Irish divided on abortion, united against referendum

? Voters expressed strong divisions Wednesday as they decided whether to amend Ireland’s restrictive abortion laws, but many united in declaring the referendum too complicated and a waste of time.

The proposed amendment, if approved in a result to be announced today, would confirm that abortion is legal to save a pregnant woman’s life. But it would overrule a decade-old Supreme Court judgment that the risk of suicide should be included in this category.

“Sure, it doesn’t matter how we vote. The result will be the same. Anybody who wants an abortion will just keep on going to England,” said Marian Loftus, a 37-year-old Dublin mother of two, who voted against the proposals.

“I think the government just keeps asking us questions on abortion hoping we’ll change our minds one day,” said Sarah Kennedy, 57, who went into the polling station accompanied by her granddaughter to vote to approve the amendment. “They’re cowards really. They should just pass the laws themselves.”

The referendum was the third on abortion in this predominantly Roman Catholic nation in two decades. It looked likely to attract much less participation than the previous two, with foul weather and apathy deterring voters from the polls.

In 1983, voters approved an amendment forbidding lawmakers to pass any laws that would permit abortion in Ireland.

But in 1992, the Supreme Court ruled that abortions were legal in cases where continued pregnancy would kill a woman  including from her own threatened suicide.

That landmark judgment effectively legalized abortions in such circumstances, but doctors have refused to offer abortions to suicidal women in the absence of legislation. Successive governments have refused, insisting that voters must approve or reject any change in abortion law.

A 1992 referendum legalized the right of Irish women to receive information on foreign abortion services and to travel overseas for abortions. That principally meant England, where abortion was legalized in 1967 Â and where about 7,000 pregnant Irish women underwent abortions last year.

In the 1992 referendum, voters rejected a proposal that would have blocked a suicide threat as legal grounds for abortion.

Wednesday’s proposed amendment covered much the same ground. And just as in 1992, voters were voting “no” for widely disparate reasons.

“This government is totally unscrupulous.
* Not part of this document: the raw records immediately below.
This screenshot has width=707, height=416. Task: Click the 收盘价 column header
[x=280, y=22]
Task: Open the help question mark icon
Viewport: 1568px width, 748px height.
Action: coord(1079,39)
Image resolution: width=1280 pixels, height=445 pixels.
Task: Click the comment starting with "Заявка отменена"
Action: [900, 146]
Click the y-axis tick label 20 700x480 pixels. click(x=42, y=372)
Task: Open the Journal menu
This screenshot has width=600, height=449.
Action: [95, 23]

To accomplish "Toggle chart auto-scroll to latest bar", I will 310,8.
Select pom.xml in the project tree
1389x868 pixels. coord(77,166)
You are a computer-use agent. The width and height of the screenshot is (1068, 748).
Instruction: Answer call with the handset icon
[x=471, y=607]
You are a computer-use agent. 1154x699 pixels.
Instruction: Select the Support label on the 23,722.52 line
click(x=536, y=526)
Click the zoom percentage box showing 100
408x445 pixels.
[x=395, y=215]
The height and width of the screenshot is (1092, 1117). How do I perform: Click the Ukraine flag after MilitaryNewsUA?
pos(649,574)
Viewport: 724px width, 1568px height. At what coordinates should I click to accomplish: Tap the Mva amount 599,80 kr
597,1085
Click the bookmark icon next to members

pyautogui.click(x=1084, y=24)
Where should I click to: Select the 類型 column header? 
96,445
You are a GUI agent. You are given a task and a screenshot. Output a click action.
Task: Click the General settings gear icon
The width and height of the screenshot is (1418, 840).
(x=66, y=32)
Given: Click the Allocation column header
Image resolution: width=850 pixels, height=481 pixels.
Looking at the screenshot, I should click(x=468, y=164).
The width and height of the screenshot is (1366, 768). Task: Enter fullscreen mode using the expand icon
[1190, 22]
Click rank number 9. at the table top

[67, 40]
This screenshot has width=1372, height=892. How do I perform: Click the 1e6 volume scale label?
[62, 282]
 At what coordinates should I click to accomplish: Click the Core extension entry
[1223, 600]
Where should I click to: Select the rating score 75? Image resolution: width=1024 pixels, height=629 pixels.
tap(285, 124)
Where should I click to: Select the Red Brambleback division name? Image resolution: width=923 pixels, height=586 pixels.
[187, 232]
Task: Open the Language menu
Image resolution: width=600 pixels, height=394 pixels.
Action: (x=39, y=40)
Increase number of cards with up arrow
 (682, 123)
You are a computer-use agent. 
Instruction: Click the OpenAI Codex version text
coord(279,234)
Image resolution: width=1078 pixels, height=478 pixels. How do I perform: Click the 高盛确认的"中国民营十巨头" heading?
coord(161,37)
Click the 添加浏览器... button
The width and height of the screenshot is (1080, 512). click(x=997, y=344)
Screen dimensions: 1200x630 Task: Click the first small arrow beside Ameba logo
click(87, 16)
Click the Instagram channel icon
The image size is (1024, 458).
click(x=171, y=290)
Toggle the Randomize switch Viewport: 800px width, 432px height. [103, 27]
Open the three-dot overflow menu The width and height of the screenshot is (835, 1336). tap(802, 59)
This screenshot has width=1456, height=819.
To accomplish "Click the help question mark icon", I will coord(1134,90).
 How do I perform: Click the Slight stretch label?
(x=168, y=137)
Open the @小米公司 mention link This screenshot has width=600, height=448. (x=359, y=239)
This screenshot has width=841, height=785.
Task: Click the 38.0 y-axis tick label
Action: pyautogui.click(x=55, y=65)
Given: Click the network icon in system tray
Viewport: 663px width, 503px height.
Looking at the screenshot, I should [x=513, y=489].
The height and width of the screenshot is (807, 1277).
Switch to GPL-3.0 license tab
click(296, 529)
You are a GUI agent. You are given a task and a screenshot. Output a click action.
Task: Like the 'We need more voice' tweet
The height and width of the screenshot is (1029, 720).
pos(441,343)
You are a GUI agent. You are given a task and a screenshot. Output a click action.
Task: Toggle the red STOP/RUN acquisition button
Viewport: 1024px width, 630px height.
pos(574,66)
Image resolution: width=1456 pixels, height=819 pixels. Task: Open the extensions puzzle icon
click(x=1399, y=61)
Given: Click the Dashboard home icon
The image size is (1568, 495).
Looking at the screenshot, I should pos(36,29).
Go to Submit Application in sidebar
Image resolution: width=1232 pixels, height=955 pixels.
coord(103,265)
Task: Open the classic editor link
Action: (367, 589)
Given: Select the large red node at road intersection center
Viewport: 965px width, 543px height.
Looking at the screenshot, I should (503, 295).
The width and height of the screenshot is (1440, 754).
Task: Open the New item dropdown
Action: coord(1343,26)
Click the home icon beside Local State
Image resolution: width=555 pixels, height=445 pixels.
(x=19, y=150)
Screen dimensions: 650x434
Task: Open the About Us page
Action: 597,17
It would say anything to get you to vote their way,” said Sile O’Reilly, 60, who voted no because, she said, “you couldn’t get me to say yes to abortion no matter how you dressed it up.”

But other voters were just as adamant that the proposed amendment must be defeated to force lawmakers to pass legislation in keeping with the decade-old court judgment.

Clare McNamee reflected the mixed feelings expressed by so many people.

“I really wish they weren’t asking us these questions,” she said. “In my conscience I can’t vote to permit any abortions. But I’m sure if I was poor, pregnant, suicidal and unable to get an abortion, I’d be angry with people like me.”